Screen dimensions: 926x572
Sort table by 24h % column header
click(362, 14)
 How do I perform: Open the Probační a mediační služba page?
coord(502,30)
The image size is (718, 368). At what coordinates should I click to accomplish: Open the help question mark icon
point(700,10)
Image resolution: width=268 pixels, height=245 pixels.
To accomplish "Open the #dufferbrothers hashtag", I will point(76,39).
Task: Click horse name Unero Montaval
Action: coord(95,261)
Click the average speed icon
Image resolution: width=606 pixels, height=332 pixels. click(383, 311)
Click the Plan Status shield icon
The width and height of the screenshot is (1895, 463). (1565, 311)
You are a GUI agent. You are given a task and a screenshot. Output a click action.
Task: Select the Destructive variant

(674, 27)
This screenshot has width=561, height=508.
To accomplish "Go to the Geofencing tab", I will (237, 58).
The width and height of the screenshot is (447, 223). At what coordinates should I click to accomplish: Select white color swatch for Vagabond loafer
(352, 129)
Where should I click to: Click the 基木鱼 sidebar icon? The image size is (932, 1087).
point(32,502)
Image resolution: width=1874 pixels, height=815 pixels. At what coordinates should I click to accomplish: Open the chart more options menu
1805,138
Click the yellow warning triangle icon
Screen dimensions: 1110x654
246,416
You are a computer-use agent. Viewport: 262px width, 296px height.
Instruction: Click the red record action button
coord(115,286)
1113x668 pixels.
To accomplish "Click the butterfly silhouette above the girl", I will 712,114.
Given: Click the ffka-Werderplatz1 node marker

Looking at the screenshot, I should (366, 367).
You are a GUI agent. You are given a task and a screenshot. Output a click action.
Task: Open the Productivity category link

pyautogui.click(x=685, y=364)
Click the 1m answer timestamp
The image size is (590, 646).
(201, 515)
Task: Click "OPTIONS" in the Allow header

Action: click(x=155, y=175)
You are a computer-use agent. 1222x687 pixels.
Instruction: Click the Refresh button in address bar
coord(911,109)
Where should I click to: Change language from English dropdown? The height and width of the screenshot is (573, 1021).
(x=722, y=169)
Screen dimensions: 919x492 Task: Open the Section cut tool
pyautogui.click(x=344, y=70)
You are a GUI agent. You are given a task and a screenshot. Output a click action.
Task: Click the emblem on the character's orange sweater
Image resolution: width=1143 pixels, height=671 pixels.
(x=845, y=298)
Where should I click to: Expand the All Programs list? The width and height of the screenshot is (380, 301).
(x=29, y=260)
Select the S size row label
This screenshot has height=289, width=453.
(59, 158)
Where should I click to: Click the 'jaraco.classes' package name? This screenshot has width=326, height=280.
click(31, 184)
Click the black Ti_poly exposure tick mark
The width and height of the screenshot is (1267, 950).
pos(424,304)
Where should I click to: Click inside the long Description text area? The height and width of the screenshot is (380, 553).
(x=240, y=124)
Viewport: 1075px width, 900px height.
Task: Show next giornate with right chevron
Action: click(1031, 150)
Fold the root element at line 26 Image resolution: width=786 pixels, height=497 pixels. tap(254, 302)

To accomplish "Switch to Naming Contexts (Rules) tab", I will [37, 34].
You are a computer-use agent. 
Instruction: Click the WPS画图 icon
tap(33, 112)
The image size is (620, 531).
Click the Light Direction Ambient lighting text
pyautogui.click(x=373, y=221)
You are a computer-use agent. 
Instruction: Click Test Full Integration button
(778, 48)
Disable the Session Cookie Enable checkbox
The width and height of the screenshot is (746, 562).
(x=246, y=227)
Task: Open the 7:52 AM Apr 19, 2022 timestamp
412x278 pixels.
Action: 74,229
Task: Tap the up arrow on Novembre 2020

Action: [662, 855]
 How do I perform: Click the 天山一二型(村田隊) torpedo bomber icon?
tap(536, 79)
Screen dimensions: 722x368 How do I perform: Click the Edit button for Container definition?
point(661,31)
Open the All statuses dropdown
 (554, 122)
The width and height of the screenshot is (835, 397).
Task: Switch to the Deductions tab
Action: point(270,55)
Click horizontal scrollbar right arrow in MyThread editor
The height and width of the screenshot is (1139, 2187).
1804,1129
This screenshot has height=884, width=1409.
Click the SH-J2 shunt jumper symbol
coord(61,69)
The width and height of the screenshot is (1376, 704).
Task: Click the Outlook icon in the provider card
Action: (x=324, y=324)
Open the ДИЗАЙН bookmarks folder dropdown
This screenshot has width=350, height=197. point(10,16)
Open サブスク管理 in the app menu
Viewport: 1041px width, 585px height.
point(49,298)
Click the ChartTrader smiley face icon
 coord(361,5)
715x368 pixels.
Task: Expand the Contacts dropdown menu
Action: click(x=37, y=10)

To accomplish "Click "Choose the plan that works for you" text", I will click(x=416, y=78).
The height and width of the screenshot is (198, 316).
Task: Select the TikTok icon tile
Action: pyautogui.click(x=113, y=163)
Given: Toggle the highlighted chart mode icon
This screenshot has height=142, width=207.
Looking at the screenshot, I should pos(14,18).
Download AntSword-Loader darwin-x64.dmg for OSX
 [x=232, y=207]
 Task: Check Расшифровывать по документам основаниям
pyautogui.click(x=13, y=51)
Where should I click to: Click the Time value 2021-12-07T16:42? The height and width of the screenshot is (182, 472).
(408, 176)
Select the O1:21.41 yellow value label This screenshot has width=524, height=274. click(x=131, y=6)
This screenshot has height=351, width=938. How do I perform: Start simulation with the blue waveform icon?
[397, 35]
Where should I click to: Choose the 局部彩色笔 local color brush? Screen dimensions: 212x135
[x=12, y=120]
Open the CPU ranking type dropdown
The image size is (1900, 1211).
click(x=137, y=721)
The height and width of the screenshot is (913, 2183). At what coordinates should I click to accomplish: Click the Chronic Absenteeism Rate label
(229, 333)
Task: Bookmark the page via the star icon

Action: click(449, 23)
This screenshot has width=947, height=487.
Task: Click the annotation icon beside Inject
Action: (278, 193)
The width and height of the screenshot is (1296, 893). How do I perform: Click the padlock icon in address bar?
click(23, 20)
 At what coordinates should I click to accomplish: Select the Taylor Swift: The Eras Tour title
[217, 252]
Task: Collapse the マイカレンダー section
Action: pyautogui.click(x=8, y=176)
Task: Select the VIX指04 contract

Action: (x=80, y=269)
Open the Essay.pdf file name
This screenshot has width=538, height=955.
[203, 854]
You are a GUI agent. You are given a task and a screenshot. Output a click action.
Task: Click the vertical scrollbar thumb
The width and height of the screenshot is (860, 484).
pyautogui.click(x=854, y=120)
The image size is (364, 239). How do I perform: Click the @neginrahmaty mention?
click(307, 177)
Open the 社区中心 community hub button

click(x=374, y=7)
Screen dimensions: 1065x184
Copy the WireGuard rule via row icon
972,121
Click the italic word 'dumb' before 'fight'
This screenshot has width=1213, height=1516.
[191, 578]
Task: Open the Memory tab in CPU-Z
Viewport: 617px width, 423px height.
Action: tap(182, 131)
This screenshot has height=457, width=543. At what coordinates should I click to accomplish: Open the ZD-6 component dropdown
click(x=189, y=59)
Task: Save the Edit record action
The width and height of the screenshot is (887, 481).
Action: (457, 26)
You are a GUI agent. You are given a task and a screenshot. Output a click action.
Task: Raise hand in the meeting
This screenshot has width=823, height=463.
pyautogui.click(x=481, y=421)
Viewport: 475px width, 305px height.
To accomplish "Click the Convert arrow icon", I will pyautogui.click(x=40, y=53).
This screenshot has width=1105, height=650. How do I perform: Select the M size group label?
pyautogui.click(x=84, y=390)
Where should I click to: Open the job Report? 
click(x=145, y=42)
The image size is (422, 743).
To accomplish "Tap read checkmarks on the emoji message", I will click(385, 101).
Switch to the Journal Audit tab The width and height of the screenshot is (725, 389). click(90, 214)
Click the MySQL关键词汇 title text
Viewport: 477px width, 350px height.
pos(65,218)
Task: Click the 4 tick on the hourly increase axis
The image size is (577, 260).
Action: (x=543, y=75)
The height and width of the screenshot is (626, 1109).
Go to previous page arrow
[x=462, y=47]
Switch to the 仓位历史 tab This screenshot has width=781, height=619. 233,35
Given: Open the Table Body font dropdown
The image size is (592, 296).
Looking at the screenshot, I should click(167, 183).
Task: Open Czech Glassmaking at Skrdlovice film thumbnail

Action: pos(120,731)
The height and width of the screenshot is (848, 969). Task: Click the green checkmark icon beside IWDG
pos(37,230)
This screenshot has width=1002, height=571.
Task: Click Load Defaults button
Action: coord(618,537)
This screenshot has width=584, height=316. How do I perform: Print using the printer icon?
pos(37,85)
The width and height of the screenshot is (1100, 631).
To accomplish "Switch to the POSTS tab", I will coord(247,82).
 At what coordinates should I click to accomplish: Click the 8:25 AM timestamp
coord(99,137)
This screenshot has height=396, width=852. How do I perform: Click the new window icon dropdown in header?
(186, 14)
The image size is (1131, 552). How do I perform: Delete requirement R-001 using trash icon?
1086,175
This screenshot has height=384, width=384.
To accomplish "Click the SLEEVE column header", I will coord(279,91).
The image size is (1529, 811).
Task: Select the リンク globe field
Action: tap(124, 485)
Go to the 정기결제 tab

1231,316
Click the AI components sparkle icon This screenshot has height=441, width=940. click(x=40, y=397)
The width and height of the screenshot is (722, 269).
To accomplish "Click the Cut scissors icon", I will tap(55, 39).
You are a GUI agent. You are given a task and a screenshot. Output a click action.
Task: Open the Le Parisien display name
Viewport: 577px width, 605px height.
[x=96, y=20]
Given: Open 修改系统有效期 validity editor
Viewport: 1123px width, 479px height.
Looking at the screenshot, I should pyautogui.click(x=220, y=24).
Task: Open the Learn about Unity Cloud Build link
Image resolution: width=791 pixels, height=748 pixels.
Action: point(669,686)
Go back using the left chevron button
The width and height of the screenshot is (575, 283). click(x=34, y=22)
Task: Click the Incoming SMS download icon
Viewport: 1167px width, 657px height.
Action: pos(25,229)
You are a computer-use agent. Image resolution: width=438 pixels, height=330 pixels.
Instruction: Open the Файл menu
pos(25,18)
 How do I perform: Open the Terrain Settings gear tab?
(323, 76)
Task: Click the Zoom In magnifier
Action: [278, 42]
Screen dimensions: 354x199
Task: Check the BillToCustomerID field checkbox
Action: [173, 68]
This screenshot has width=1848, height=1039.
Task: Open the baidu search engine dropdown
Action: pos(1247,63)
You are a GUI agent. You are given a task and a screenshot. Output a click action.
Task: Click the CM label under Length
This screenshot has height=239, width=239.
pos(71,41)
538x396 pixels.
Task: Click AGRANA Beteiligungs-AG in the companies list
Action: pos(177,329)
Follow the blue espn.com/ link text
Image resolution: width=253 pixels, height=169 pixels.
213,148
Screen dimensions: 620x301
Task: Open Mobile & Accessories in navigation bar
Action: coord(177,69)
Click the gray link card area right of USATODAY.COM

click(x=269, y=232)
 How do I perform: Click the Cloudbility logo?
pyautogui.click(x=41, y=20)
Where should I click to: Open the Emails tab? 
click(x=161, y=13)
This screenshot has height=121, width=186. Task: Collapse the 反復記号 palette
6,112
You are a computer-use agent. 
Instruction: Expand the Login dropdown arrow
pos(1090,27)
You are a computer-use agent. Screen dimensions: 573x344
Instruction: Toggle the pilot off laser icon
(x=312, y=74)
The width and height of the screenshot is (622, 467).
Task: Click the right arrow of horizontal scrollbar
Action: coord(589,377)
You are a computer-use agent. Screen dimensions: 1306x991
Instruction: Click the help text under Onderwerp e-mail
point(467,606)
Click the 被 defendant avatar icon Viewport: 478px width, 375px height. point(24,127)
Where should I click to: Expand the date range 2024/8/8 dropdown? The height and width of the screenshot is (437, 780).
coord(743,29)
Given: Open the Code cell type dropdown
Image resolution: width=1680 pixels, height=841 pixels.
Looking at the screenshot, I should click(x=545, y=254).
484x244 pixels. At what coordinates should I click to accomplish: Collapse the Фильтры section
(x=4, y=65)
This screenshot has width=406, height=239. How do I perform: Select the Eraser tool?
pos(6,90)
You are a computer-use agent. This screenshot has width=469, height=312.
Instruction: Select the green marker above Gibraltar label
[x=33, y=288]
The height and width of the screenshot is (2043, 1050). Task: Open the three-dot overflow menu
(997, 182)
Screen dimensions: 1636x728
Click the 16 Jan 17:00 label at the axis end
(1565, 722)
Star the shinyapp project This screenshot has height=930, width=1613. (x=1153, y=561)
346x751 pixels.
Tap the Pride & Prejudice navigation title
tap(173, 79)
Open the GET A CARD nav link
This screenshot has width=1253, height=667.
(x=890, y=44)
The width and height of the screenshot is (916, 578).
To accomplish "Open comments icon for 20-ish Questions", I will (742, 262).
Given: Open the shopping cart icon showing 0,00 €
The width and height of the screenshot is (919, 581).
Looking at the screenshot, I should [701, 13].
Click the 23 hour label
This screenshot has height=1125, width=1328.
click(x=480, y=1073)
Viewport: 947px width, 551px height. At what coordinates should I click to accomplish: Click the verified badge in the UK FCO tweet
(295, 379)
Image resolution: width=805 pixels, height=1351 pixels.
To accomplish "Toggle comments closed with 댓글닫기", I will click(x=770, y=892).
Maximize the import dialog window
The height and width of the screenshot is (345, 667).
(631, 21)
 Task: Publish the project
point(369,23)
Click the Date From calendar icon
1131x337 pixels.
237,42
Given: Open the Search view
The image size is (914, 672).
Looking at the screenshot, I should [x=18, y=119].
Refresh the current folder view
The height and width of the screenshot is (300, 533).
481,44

### What you will do
Rewrite the listing starting at the line that has "Task: Select the VIX指04 contract" and ending after the line that has "Switch to the 仓位历史", putting "Change" wherever "Switch" appears and keeping everything else the same.

### Finished task
Task: Select the VIX指04 contract

Action: (x=80, y=269)
Open the Essay.pdf file name
This screenshot has width=538, height=955.
[203, 854]
You are a GUI agent. You are given a task and a screenshot. Output a click action.
Task: Click the vertical scrollbar thumb
The width and height of the screenshot is (860, 484).
pyautogui.click(x=854, y=120)
The image size is (364, 239). How do I perform: Click the @neginrahmaty mention?
click(307, 177)
Open the 社区中心 community hub button

click(x=374, y=7)
Screen dimensions: 1065x184
Copy the WireGuard rule via row icon
972,121
Click the italic word 'dumb' before 'fight'
This screenshot has width=1213, height=1516.
[191, 578]
Task: Open the Memory tab in CPU-Z
Viewport: 617px width, 423px height.
Action: tap(182, 131)
This screenshot has height=457, width=543. At what coordinates should I click to accomplish: Open the ZD-6 component dropdown
click(x=189, y=59)
Task: Save the Edit record action
The width and height of the screenshot is (887, 481).
Action: (457, 26)
You are a GUI agent. You are given a task and a screenshot. Output a click action.
Task: Raise hand in the meeting
This screenshot has width=823, height=463.
pyautogui.click(x=481, y=421)
Viewport: 475px width, 305px height.
To accomplish "Click the Convert arrow icon", I will pyautogui.click(x=40, y=53).
This screenshot has width=1105, height=650. How do I perform: Select the M size group label?
pyautogui.click(x=84, y=390)
Where should I click to: Open the job Report? 
click(x=145, y=42)
The image size is (422, 743).
To accomplish "Tap read checkmarks on the emoji message", I will click(385, 101).
Change to the Journal Audit tab The width and height of the screenshot is (725, 389). click(90, 214)
Click the MySQL关键词汇 title text
Viewport: 477px width, 350px height.
pos(65,218)
Task: Click the 4 tick on the hourly increase axis
The image size is (577, 260).
Action: (x=543, y=75)
The height and width of the screenshot is (626, 1109).
Go to previous page arrow
[x=462, y=47]
Change to the 仓位历史 tab This screenshot has width=781, height=619. 233,35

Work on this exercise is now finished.